→ Aim of the exercise
What are the lines, written out exactly, from the one containing "Open present now screen share" to the end of the entries below? Include both ends and nothing more.
※
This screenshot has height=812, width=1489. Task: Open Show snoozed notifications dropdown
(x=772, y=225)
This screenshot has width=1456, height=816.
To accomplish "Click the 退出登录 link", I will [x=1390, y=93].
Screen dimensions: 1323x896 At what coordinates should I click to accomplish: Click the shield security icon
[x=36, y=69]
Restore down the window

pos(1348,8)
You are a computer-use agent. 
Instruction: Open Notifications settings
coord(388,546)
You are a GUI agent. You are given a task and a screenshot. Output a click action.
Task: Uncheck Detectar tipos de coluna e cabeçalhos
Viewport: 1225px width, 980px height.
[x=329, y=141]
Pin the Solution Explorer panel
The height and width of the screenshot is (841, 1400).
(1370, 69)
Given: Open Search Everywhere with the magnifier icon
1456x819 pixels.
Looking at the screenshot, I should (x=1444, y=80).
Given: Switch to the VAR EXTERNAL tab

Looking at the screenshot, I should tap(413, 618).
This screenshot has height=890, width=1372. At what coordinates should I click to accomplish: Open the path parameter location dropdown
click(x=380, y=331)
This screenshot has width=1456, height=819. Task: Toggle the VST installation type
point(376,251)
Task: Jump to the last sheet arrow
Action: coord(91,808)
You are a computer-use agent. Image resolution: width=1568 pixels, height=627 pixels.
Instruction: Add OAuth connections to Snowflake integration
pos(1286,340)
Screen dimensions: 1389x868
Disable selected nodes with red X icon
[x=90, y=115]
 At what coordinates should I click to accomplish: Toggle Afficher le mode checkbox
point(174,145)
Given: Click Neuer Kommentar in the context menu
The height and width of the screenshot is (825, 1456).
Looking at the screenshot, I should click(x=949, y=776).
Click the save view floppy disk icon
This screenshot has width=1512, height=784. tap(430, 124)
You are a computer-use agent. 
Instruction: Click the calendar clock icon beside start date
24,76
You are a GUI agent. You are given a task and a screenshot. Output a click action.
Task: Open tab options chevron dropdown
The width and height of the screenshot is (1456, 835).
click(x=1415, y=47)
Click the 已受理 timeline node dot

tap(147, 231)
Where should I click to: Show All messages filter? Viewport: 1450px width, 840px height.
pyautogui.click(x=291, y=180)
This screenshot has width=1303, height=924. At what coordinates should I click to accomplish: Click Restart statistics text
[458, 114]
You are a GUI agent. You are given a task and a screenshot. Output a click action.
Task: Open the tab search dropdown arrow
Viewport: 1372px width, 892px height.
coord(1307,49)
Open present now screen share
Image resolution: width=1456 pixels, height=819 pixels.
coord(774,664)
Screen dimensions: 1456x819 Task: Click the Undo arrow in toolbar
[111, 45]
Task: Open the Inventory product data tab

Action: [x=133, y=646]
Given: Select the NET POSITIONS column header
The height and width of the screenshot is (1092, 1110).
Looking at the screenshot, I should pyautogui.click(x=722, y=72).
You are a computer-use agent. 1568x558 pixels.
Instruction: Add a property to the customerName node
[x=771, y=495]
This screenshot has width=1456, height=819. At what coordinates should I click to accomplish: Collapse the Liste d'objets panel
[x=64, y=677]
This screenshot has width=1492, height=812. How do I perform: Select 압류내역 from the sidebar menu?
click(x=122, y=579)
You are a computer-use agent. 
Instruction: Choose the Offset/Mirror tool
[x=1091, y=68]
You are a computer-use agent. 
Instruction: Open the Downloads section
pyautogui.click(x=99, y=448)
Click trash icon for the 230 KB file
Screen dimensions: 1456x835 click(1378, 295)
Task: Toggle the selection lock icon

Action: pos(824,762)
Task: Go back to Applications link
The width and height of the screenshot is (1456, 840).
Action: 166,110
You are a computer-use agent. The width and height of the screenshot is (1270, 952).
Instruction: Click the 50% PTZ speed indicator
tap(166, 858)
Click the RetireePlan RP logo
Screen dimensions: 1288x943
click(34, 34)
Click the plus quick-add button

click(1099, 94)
※
→ Task result
Open present now screen share
Image resolution: width=1456 pixels, height=819 pixels.
coord(774,664)
Screen dimensions: 1456x819 Task: Click the Undo arrow in toolbar
[111, 45]
Task: Open the Inventory product data tab

Action: [x=133, y=646]
Given: Select the NET POSITIONS column header
The height and width of the screenshot is (1092, 1110).
Looking at the screenshot, I should pyautogui.click(x=722, y=72).
You are a computer-use agent. 1568x558 pixels.
Instruction: Add a property to the customerName node
[x=771, y=495]
This screenshot has width=1456, height=819. At what coordinates should I click to accomplish: Collapse the Liste d'objets panel
[x=64, y=677]
This screenshot has width=1492, height=812. How do I perform: Select 압류내역 from the sidebar menu?
click(x=122, y=579)
You are a computer-use agent. 
Instruction: Choose the Offset/Mirror tool
[x=1091, y=68]
You are a computer-use agent. 
Instruction: Open the Downloads section
pyautogui.click(x=99, y=448)
Click trash icon for the 230 KB file
Screen dimensions: 1456x835 click(1378, 295)
Task: Toggle the selection lock icon

Action: pos(824,762)
Task: Go back to Applications link
The width and height of the screenshot is (1456, 840).
Action: 166,110
You are a computer-use agent. The width and height of the screenshot is (1270, 952).
Instruction: Click the 50% PTZ speed indicator
tap(166, 858)
Click the RetireePlan RP logo
Screen dimensions: 1288x943
click(34, 34)
Click the plus quick-add button

click(1099, 94)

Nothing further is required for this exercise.